== WHAT THE TASK ASKS ==
Every line from the one bearing "Instruction: Select Geo-replication" through the last line of the entries should be printed exactly, with no other output.

== RECORD SET ==
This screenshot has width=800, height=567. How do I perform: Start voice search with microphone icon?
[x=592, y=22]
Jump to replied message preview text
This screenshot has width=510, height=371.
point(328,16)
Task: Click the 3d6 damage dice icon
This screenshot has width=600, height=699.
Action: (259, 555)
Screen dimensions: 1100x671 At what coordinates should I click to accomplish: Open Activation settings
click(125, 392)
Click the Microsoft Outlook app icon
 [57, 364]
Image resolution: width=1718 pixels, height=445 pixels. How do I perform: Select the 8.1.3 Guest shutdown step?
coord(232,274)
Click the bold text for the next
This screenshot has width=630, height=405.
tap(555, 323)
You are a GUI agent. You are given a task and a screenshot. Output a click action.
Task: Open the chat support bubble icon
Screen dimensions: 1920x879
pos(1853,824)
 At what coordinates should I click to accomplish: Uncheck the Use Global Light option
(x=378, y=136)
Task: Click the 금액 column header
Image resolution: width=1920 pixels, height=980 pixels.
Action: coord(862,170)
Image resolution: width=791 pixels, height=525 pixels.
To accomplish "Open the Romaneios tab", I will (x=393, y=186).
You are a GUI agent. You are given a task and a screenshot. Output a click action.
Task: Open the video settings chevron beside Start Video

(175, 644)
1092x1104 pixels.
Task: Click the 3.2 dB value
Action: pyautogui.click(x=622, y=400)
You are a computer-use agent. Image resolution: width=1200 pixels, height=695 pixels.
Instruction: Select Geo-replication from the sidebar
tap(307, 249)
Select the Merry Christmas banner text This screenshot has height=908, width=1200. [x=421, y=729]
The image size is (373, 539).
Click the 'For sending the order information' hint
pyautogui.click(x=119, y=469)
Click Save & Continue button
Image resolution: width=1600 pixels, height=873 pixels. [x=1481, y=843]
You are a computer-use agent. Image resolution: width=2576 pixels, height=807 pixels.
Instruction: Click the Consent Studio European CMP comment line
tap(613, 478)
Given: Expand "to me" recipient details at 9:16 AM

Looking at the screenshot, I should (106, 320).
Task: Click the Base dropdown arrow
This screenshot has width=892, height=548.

== ANSWER BOX ==
Instruction: Select Geo-replication from the sidebar
tap(307, 249)
Select the Merry Christmas banner text This screenshot has height=908, width=1200. [x=421, y=729]
The image size is (373, 539).
Click the 'For sending the order information' hint
pyautogui.click(x=119, y=469)
Click Save & Continue button
Image resolution: width=1600 pixels, height=873 pixels. [x=1481, y=843]
You are a computer-use agent. Image resolution: width=2576 pixels, height=807 pixels.
Instruction: Click the Consent Studio European CMP comment line
tap(613, 478)
Given: Expand "to me" recipient details at 9:16 AM

Looking at the screenshot, I should (106, 320).
Task: Click the Base dropdown arrow
This screenshot has width=892, height=548.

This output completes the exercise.